CC BY
71
DOI: 10.23968/2500-0055-2021-6-2-45-51
EXPERIMENTAL MODELING OF SNOW ACTION ON UNIQUE
CONSTRUCTION FACILITIES
Olga Poddaeva
Head of the University Research and Production Laboratory for Aerodynamic and Aero-Acoustic Testing of Building Structures, National Research Moscow State University of Civil Engineering 26, Yaroslavskoye Shosse, Moscow, Russia
E-mail: poddaevaoi@gmail.com
Abstract
Introduction: In modern civil engineering, repetitive architecture gives way to unique buildings. However, the available laws and regulations do not provide any recommendations for setting loads on unique construction facilities. The foregoing is fully true for snow loads as well. The Regulations "Loads and Actions" include a method to calculate snow loads for standard roof shapes. Methods: This paper proposes a method of experimental modeling for snowdrifts and snow deposits on complex roof shapes that differ from the standard shapes described in the Regulations, using wind tunnels of architectural and construction type. This method provides clear recommendations on experimental studies with the use of wind tunnels. Results: It was tried and tested in the building of a sports center under design. During the study, patterns of snowdrifts and snow deposits formation were also obtained.
Keywords
Aerodynamics, wind tunnel, snow actions, snow deposits, experimental studies, snowdrifts.

## Material
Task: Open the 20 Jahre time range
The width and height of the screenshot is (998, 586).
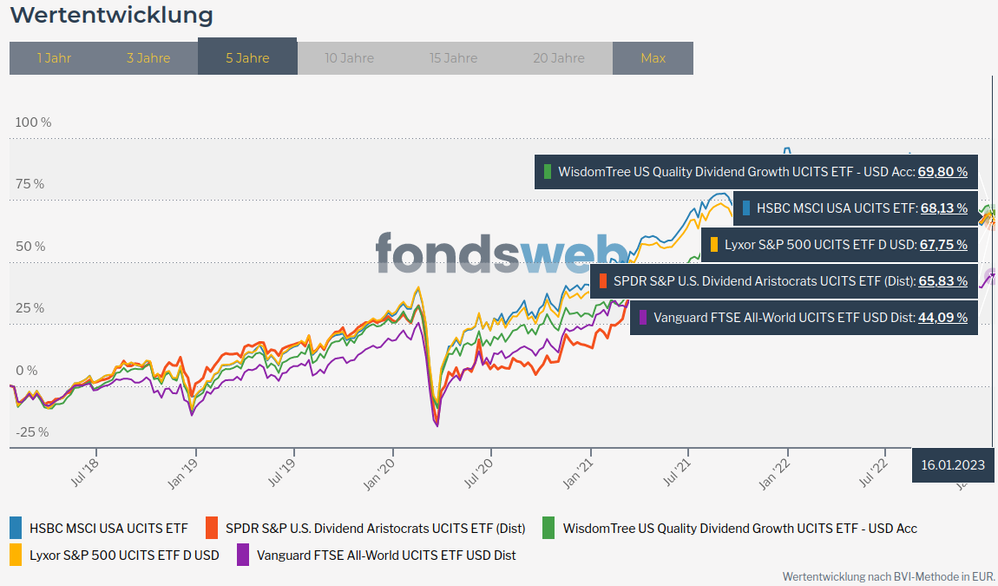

## Goal
Write the next part of the paper on modeling snow action on unique buildings, starting right after its keyword list.

## Output of the task
Introduction
Technological advances together with the development of computer modeling in construction made it possible for architects to design unique buildings in terms of their shape. However, this achievement raised a number of issues before engineers and designers regarding the development of design documentation. When erecting a building with original spatial forms, additional studies are required on the impact of natural and man-made factors, including wind and snow actions (Shishkina and Kaloshina, 2018; Shumeyko and Kudinov, 2013).
Nowadays, one of the most important design tasks is to account for the snow load on complex roofing having a shape that differs from the primitive elements listed in the Regulations SP 20.13330.2016 "Loads and Actions" (Ministry of Construction of Russia, 2016; Popov et al., 2016). This is due to the fact that, in buildings with non-standard roofing, it is impossible to predict snowdrifts with analytical methods (Churin and Gribach, 2016).
The snow load on the roof surface is determined as the snow weight per unit of area. This value depends on climatic conditions in the built-up area. However, elements that prevent snowdrifts on the roof surface are also important in determining the snow load.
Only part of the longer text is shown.